In vivo, intramuscular injection of CU-T12-9 (10mg/kg) in a diabetic hindlimb ischemia mouse model twice a week for six weeks (total of six injections), specifically activated the NF-κB signaling pathway and significantly inhibited the formation of new blood vessels from endothelial cells and smooth muscle cells in the ischemic muscle tissue^[7].

References:
[1] Cheng K, Gao M, Godfroy JI, et al. Specific activation of the TLR1-TLR2 heterodimer by small-molecule agonists. Sci Adv. 2015;1(3):e1400139.
[2] Wang Z, Zhu D, Yang F, et al. POSTN knockdown suppresses IL-1β-induced inflammation and apoptosis of nucleus pulposus cells via inhibiting the NF-κB pathway and alleviates intervertebral disc degeneration. J Cell Commun Signal. 2024 May 7;18(2):e12030.
[3] Chen Y, Guo Y, Song Z, et al. Luteolin restricts ASFV replication by regulating the NF-κB/STAT3/ATF6 signaling pathway. Vet Microbiol. 2022 Oct;273:109527.
[4] Zhang W, Liu W, Hu X. Robinin inhibits pancreatic cancer cell proliferation, EMT and inflammation via regulating TLR2-PI3k-AKT signaling pathway. Cancer Cell Int. 2023 Dec 18;23(1):328.

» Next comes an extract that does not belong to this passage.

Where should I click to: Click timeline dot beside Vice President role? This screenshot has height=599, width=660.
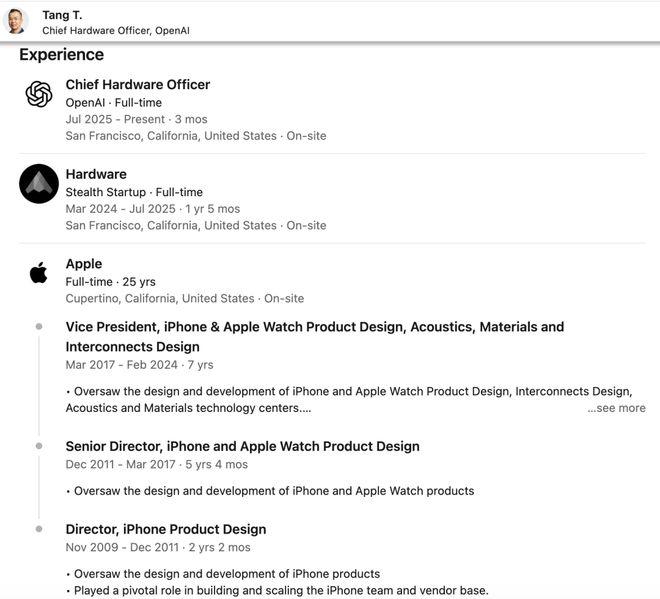(39, 327)
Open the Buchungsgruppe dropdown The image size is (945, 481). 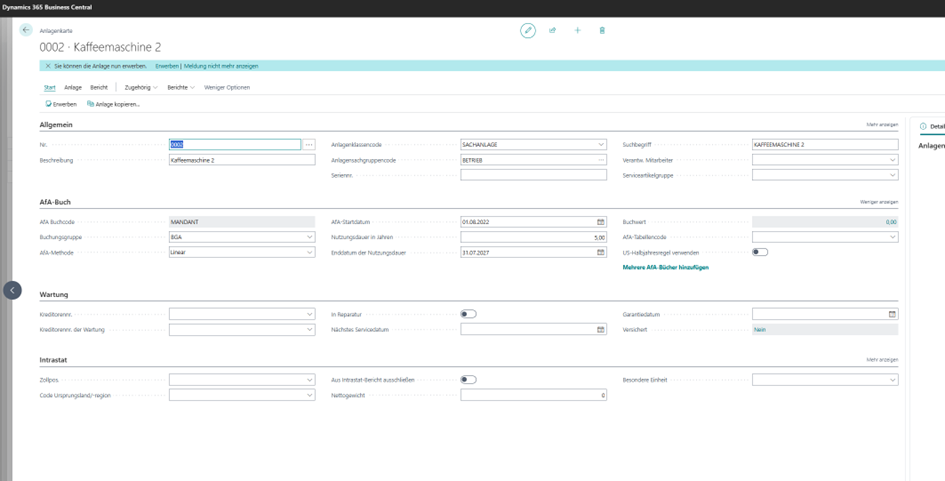[x=309, y=237]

[5] Ren L, Qiao GL, Zhang SX, et al. Pharmacological Inhibition or Silencing of TREM1 Restrains HCC Cell Metastasis by Inactivating TLR/PI3K/AKT Signaling. Cell Biochem Biophys. 2024 Sep;82(3):2673-2685.

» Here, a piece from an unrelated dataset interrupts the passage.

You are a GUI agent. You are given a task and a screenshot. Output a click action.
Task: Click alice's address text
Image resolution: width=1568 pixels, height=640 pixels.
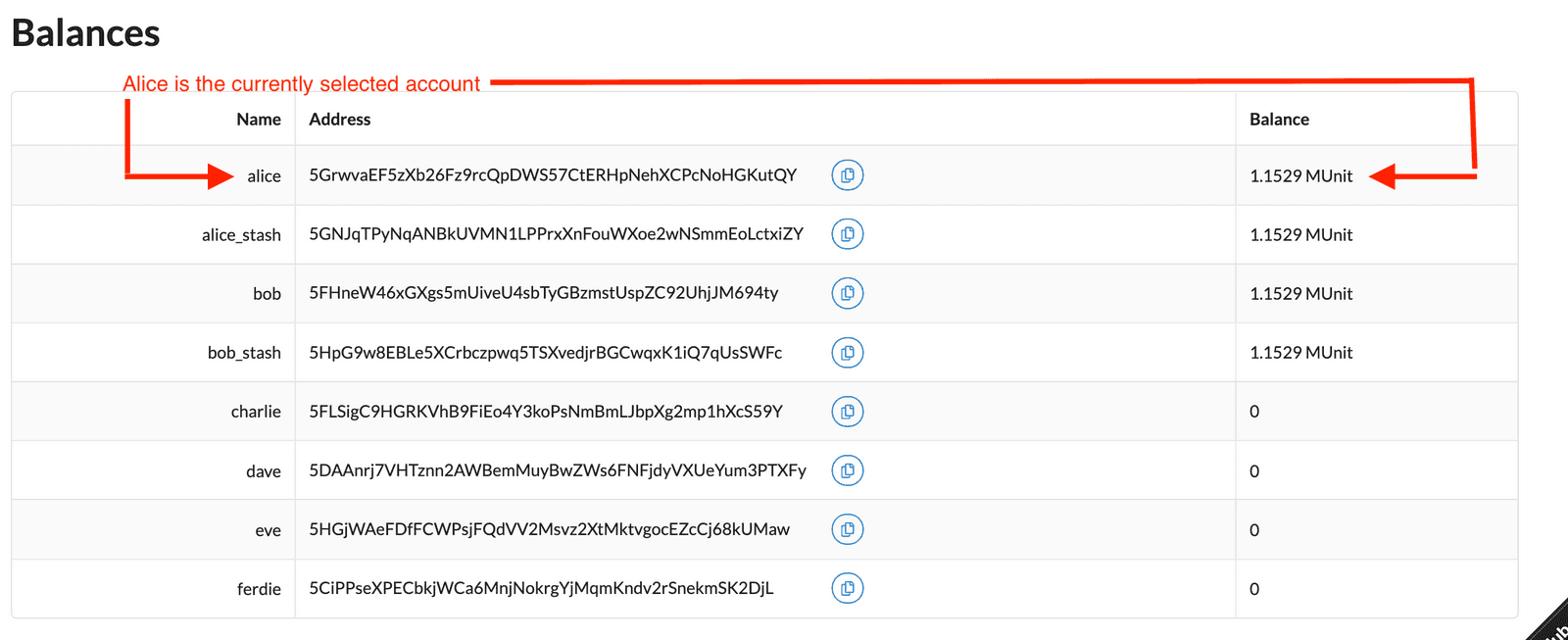(x=553, y=175)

[6] Zuo X, Ju C, Zhang Z, et al. Photobiomodulation regulates inflammation and autophagy in spinal cord injury through NLRP3/Caspase-1/IL-1β pathway by targeting TLR2. Mol Immunol. 2025 Jun;182:1-10.

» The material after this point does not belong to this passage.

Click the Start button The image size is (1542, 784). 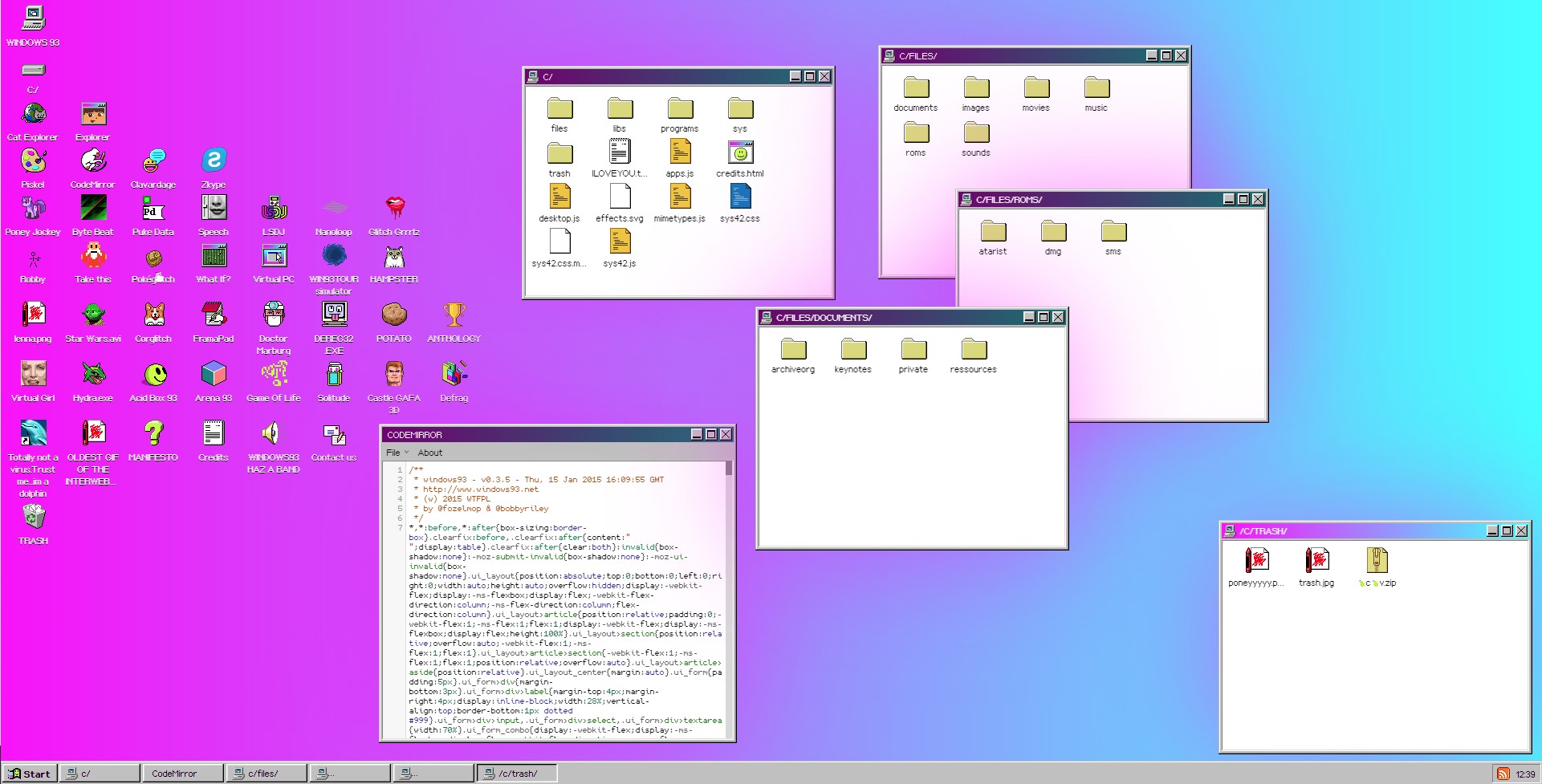(31, 774)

[7] Wang J, Zhang L, Duan W, et al. Salidroside analogue C-30 promotes neovascularization in diabetic hindlimb ischemic mice by inducing macrophage M2 polarization. Int Immunopharmacol. 2025 Oct 22;167:115708.

CU-T12-9是一种特异性Toll样受体TLR1/TLR2异二聚体的小分子激动剂，其EC₅₀为52.9nM，CU-T12-9通过促进TLR1和TLR2二聚化，进而激活NF-κB信号通路^[1-2]。CU-T12-9主要被用于免疫调节、疫苗佐剂、抗肿瘤制剂以及治疗炎症和传染病药物开发相关研究中^[3-4]。

在体外，CU-T12-9（1μM）处理敲低TREM1的人肝癌Huh-7和MHCC-97H细胞，CU-T12-9激活了TLR2信号通路，促进PI3K-p85α和AKT的磷酸化水平，从而挽救了因TREM1下调导致的细胞增殖、侵袭和上皮-间质转化（EMT）过程受阻^[5]。CU-T12-9（1μM）处理经LPS（100ng/mL）和IFN-γ（10ng/mL）诱导的M1型骨髓源性巨噬细胞2小时，CU-T12-9逆转了光生物调节（PBM）对TLR2/NLRP3/Caspase-1/IL-1β信号通路的抑制作用，并显著抑制自噬相关蛋白LC3B和Beclin-1的表达，同时增强炎症小体活性及促炎因子分泌^[6]。

在体内，CU-T12-9（10mg/kg）肌肉注射处理糖尿病后肢缺血小鼠，每周两次，一共注射6周，通过特异性激活NF-κB信号通路，显著抑制缺血肌肉组织中内皮细胞和平滑肌细胞的新生血管形成^[7]。